Area under a graph tells you accumulated quantity. On a velocity-time graph, the area is displacement (net change in position). If the object reverses direction partway through, areas above and below the time axis partially cancel — giving displacement, not total distance travelled.

This is secretly calculus. The gradient is the derivative (rate of change); the area is the integral (accumulated total). You don't need to use calculus notation at A Level, but recognising what's happening conceptually will serve you well if you go further.


5. Vectors and Scalars

This is one of the most important distinctions in all of physics.

Scalar: a quantity described by magnitude (size) alone.

Examples: speed, distance, mass, temperature, energy, time

Vector: a quantity described by both magnitude and direction.

Examples: velocity, displacement, force, acceleration, momentum

Subtle but important: Speed and velocity are different.

  • Speed = 60 mph (scalar — just a size)
  • Velocity = 60 mph north (vector — size and direction)

Adding vectors

Scalars add normally: 5 kg + 3 kg = 8 kg.

Vectors must account for direction.

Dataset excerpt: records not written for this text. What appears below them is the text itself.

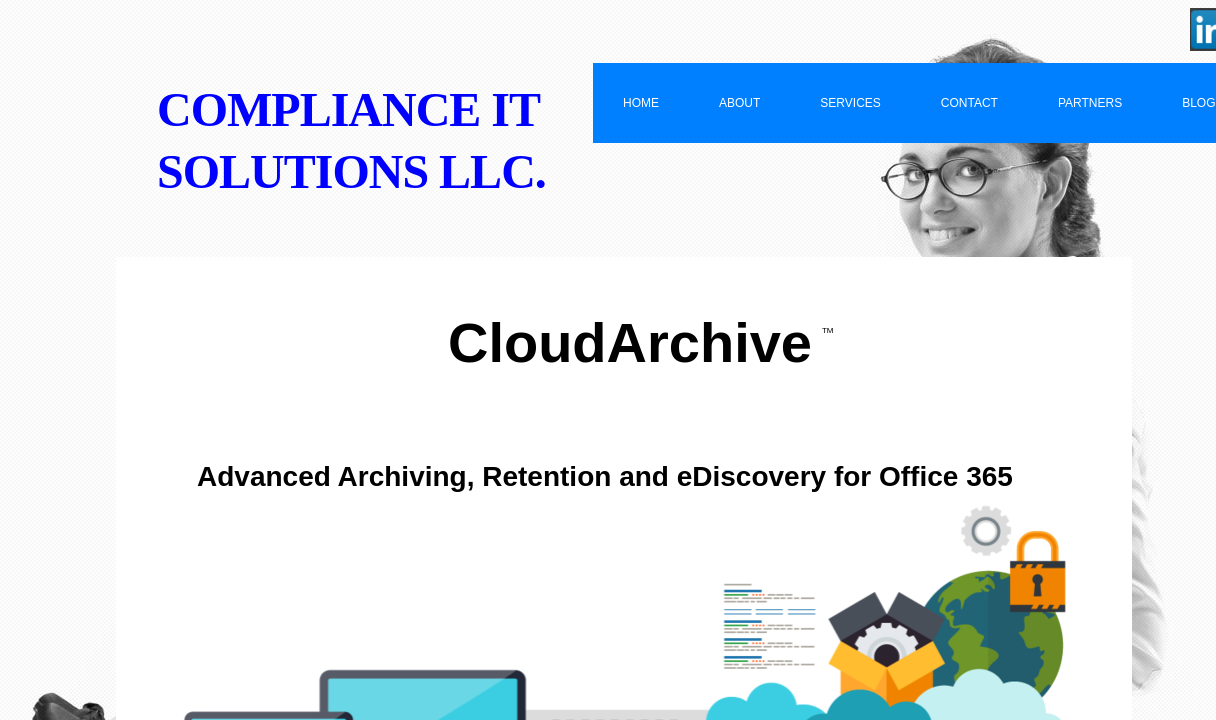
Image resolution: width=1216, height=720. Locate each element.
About (739, 103)
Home (641, 103)
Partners (1090, 103)
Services (850, 103)
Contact (969, 103)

If two forces both act in the same direction, add them. If they act at 180° (opposite), subtract. If they act at an angle, you need trigonometry.

The component method (most useful approach):

Any vector can be split into a horizontal (x) component and a vertical (y) component.

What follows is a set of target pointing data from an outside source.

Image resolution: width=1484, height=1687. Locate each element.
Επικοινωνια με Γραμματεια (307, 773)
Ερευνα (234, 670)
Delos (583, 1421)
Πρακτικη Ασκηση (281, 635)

For a vector of magnitude F at angle θ to the horizontal:

  • Horizontal component: F cos θ
  • Vertical component: F sin θ

To find the resultant of multiple vectors:

  1. Resolve each into x and y components
  2. Sum all x components → Rₓ
  3. Sum all y components → Rᵧ
  4. Resultant magnitude: R = √(Rₓ² + Rᵧ²)
  5. Angle: θ = tan⁻¹(Rᵧ / Rₓ)

Worked Example: Two forces act on a box: 6 N east and 8 N north. What is the resultant?

Rₓ = 6 N, Rᵧ = 8 N R = √(36 + 64) = √100 = 10 N θ = tan⁻¹(8/6) = tan⁻¹(1.33) ≈ 53° north of east


6. Self-Check Questions

Try these before moving on. Don't worry if you need to look back — that's the point.

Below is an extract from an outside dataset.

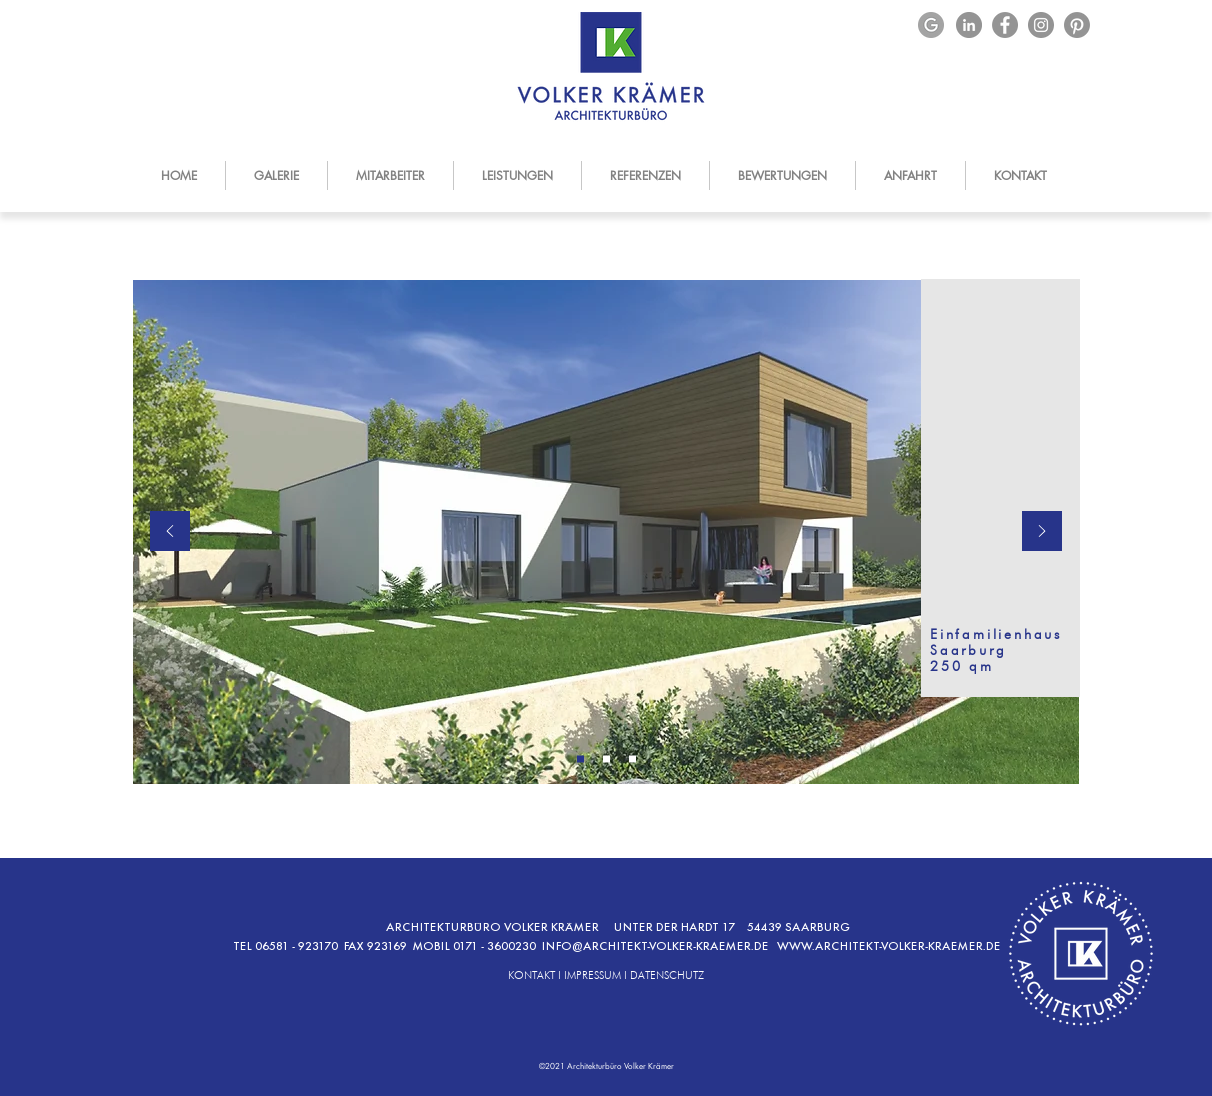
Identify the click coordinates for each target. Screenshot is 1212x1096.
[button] (517, 175)
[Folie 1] (580, 759)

  1. Convert 45 nm to metres in standard form.
  2. The equation for kinetic energy is Eₖ = ½mv². Rearrange to find v.
  3. A force of 50 N acts at 30° to the horizontal on a box. What are its horizontal and vertical components?
  4. On a velocity-time graph, what does the area under the curve represent?
  5. Is "temperature" a vector or scalar? What about "force"?

Answers:

  1. 45 × 10⁻⁹ m = 4.5 × 10⁻⁸ m
  2. v = √(2Eₖ / m)
  3. Horizontal: 50 cos 30° = 50 × 0.866 = 43.3 N. Vertical: 50 sin 30° = 50 × 0.5 = 25 N
  4. Displacement (net change in position)
  5. Temperature is a scalar. Force is a vector.

Go Deeper

If you're finding the maths more enjoyable than expected, these are worth a look:

  • "The Language of Physics" — any introductory chapter in Halliday & Resnick (a classic university text, often findable in libraries)
  • Khan Academy: Algebra and Trigonometry sections — short videos, good for specific gaps
  • 3Blue1Brown "Essence of Calculus" (YouTube) — if you want the intuition behind gradients and areas, this series is beautiful. Not required, but outstanding.